Economists at Chicago’s Becker-Friedman Institute report (summary here, complete working paper here) on a study of physician income, physician supply and government payment policy. “Government payment rules play a key role in valuing and allocating one of society’s most expensive assets: physicians’ human capital. Taken together, the results here suggest that policies subsidizing surgery will increase surgeons’ incomes and allocate more top talent to surgical specialties, improving surgery for a generation. Subsidizing primary care will instead increase these physicians’ incomes and allocate top talent to primary care, improving primary care for a generation.”
They add, “Physicians earn 6% of public money spent on insurance expansions. We find that these policies in turn affect the type and quantity of medical care physicians supply in the short run; retirement timing in the medium run; and earnings affect specialty choice in the long run.”
HOSPITALS, ASCs, SKILLED NURSING AND OTHER HEALTH CARE FACILITIES
Trauma Center Lite
Trauma centers, designated by the American College of Surgeons, are more likely to be established in areas with lesser need when they are established by for-profit hospitals. So concludes a study (here) in JAMA Surgery.
“Between 2014 and 2018, compared with not-for-profit hospitals, for-profit hospitals gained trauma center designation in regions with lower injury-related mortality burden and in proximity to existing trauma centers.” The study added, “Trauma centers can be profitable and financial incentives may motivate trauma center designation. A recent study found for-profit centers charge higher trauma activation fees. Proliferation of trauma centers within one region could dilute trauma care volume at any individual center . . . associated with worse outcomes for injured patients.”
Rural Hospitals at Immediate Risk of Closure; Solution Lies in Commercial Health Insurance Payment
More than 300 rural hospitals are at immediate risk of closure because of the severity of their financial problems, according to a July 2023 report from the Center for Healthcare Quality and Payment Reform (here). “Hospitals at immediate risk of closure have lost money on patient services for multiple years, excluding 2020 during the pandemic, and are not likely to receive sufficient funds to cover the losses with public assistance ending.”
CHQPR contends that “The biggest problem facing small rural hospitals is inadequate payments from private health plans. Most ‘solutions’ for rural hospitals have focused on increasing Medicare or Medicaid payments or expanding Medicaid eligibility due to a mistaken belief that most rural patients are insured by Medicare and Medicaid or are uninsured. In reality, about half of the services at the average rural hospital are delivered to patients with private insurance (both employer-sponsored insurance and Medicare Advantage plans). In most cases, the amounts these private plans pay, not Medicare or Medicaid payments, determine whether a rural hospital loses money.”

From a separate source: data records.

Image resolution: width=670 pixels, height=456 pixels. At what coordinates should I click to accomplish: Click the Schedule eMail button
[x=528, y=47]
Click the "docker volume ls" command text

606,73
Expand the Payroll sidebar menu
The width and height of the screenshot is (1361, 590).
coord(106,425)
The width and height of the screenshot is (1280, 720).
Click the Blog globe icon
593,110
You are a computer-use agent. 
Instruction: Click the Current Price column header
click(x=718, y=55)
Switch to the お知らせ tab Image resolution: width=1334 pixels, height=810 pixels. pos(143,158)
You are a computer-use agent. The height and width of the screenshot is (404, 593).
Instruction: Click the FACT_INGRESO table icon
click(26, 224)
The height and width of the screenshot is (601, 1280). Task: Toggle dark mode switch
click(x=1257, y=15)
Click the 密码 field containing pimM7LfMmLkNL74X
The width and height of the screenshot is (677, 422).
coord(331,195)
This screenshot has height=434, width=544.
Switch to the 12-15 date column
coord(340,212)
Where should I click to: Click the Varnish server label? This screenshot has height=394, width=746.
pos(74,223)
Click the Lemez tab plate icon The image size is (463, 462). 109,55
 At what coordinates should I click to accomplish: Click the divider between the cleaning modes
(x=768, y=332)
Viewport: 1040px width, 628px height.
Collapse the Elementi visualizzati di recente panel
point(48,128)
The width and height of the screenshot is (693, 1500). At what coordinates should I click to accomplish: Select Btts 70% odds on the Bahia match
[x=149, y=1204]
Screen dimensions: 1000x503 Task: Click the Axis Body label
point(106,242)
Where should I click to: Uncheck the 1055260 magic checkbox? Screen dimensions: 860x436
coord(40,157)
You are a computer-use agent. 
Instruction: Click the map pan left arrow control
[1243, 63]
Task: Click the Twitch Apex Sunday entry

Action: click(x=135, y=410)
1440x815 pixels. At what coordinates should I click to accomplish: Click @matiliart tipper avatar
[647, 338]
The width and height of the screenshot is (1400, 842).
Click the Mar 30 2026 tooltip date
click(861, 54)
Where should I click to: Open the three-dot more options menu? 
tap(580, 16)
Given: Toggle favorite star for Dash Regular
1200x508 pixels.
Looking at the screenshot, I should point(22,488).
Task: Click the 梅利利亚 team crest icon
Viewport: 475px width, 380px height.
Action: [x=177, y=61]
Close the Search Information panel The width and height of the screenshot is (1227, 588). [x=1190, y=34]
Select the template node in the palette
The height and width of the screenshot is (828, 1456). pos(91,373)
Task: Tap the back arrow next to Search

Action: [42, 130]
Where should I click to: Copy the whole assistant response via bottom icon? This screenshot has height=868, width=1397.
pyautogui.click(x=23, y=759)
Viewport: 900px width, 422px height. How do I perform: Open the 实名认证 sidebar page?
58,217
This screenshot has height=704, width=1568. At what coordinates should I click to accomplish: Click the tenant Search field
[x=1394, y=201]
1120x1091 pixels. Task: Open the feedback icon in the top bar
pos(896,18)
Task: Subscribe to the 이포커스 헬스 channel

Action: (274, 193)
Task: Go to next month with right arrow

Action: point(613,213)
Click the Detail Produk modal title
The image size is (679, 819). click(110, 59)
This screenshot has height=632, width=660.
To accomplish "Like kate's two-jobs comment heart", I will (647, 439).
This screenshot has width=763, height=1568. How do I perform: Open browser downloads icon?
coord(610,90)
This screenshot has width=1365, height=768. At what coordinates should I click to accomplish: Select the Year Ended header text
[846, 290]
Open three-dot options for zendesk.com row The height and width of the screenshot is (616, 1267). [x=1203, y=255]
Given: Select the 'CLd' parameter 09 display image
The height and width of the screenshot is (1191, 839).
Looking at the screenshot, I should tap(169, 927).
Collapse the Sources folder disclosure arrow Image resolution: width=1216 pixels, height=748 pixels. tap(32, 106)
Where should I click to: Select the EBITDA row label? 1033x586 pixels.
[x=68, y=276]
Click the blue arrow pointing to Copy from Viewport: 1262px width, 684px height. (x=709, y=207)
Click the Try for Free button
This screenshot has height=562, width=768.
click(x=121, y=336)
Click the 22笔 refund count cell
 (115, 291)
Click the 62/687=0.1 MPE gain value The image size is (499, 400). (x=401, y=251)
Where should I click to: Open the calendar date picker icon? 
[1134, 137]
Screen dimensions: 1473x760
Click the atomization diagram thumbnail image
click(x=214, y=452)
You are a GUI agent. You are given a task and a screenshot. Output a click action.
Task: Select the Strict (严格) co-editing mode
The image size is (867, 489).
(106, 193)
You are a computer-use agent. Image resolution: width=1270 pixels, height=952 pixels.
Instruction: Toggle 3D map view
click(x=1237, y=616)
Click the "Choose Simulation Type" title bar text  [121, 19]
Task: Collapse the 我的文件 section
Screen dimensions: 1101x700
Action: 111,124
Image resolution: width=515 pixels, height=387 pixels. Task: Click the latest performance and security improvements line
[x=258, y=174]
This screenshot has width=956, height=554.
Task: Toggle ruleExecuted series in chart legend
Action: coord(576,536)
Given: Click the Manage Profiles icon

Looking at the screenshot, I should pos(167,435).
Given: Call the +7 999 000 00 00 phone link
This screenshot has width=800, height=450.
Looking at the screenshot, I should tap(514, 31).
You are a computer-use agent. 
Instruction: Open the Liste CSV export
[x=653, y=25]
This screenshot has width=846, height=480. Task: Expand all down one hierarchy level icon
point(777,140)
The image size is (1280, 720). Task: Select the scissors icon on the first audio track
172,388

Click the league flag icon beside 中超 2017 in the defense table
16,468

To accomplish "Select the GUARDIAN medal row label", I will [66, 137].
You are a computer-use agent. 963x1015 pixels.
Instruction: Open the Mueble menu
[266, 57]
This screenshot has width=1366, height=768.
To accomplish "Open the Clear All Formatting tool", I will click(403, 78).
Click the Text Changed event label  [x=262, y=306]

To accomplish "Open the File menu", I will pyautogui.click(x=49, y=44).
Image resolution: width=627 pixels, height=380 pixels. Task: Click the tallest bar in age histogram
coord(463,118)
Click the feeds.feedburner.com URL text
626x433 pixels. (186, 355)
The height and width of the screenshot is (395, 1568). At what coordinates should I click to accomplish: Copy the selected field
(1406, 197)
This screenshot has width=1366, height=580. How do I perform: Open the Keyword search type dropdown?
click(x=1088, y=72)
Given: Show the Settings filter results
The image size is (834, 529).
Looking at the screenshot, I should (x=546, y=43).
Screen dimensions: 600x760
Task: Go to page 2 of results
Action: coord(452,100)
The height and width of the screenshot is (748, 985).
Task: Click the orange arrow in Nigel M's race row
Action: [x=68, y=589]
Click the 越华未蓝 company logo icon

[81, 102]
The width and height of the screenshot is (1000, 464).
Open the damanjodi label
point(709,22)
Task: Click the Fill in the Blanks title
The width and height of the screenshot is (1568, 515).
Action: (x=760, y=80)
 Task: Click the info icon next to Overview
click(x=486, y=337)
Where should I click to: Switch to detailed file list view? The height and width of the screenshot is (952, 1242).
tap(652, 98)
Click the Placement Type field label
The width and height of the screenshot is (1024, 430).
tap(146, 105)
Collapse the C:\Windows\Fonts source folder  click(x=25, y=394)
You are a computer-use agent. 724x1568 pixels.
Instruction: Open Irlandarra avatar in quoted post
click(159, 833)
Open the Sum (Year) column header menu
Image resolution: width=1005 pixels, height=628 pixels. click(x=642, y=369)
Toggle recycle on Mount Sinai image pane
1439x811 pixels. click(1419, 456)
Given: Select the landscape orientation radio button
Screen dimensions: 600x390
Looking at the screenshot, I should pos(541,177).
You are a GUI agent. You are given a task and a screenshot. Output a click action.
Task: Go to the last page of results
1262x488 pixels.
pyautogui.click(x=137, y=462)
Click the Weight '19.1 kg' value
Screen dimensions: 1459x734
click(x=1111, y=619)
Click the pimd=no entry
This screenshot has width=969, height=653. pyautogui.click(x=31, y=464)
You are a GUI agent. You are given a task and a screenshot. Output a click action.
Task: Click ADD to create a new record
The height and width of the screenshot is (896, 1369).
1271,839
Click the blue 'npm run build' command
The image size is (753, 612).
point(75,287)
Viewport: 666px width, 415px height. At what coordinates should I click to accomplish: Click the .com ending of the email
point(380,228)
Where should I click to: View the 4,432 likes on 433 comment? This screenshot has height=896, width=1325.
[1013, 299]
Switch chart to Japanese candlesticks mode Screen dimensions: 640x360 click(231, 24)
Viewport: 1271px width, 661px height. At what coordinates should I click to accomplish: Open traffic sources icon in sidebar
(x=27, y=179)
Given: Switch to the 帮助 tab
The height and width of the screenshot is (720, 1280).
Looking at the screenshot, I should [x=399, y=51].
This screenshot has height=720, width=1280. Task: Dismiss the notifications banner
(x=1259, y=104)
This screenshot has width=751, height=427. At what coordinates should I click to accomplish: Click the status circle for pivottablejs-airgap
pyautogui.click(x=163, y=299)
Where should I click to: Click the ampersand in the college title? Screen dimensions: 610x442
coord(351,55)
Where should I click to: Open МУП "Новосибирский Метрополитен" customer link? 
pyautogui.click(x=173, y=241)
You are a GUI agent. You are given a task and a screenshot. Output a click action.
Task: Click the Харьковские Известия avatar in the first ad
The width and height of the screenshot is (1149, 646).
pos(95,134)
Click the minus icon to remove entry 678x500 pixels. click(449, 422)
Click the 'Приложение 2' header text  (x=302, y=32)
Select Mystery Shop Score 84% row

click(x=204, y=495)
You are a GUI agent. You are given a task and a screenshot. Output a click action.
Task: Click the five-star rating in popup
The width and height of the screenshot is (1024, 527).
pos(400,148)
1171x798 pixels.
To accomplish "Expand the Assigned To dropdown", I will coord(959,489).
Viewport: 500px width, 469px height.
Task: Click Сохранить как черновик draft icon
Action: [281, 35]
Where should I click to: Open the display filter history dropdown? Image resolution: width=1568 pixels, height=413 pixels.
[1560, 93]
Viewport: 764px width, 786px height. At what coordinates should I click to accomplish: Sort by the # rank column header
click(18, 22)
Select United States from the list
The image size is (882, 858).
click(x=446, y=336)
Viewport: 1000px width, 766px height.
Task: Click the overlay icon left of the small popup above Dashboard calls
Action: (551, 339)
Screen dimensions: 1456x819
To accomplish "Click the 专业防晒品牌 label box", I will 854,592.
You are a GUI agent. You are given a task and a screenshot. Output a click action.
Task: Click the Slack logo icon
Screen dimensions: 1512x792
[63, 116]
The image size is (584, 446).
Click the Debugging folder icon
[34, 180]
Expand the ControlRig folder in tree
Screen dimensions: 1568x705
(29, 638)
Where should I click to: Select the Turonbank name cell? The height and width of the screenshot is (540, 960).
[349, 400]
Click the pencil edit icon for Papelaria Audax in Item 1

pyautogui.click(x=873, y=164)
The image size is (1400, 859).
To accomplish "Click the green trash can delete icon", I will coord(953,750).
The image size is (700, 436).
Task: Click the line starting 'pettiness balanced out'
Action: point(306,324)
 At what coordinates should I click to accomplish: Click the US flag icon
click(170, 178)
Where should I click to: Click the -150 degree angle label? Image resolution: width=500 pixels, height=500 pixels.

The Center proposes standby cost reimbursement for the fixed costs of providing services, analogous to the cost of police or fire services, as opposed to paying per fire or per arrest. “Having health insurance that pays fees for ED visits, laboratory tests, or treatments is of little value if there is no Emergency Department, laboratory, or treatment capability available in the community for the resident to use.”